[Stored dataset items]
····················
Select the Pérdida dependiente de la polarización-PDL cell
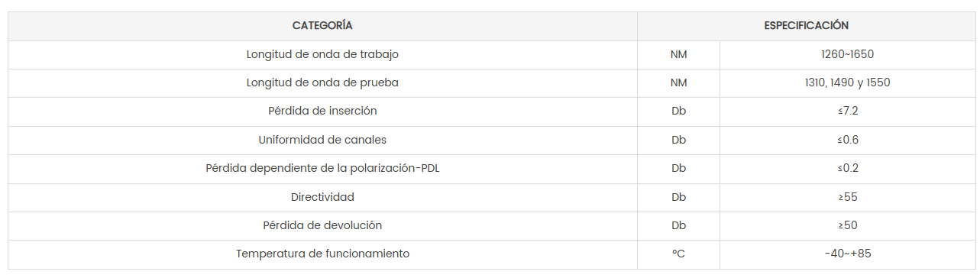The width and height of the screenshot is (980, 278). click(x=322, y=169)
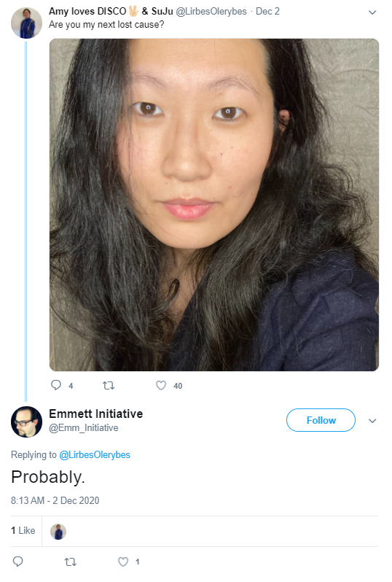392x582 pixels.
Task: Retweet Emmett Initiative's reply
Action: [x=71, y=562]
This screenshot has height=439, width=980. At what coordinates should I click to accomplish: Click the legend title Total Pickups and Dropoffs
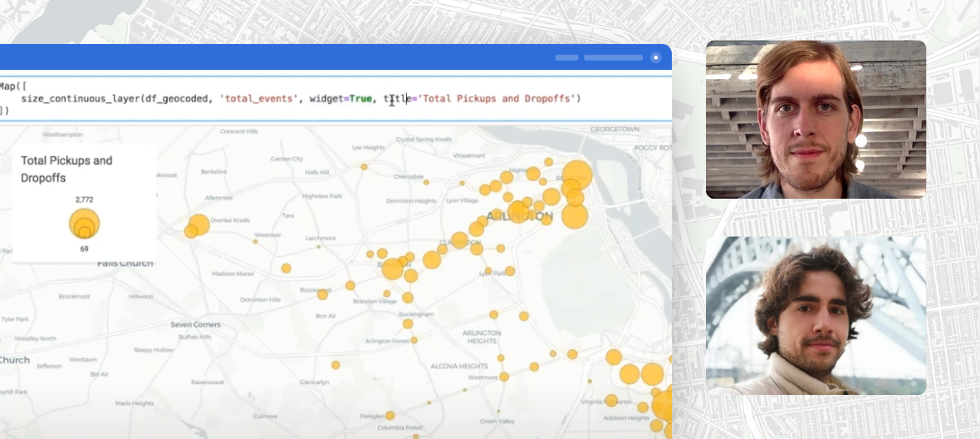[x=66, y=169]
····················
_WHAT YOU HAVE TO DO_
Lines from the one containing "This screenshot has" through the final line of the entries above are to be retyped exactly, with every picture left out.

_RESPONSE TO THIS EXERCISE_
This screenshot has height=439, width=980. At what coordinates should I click to accomplish: Click the legend title Total Pickups and Dropoffs
[x=66, y=169]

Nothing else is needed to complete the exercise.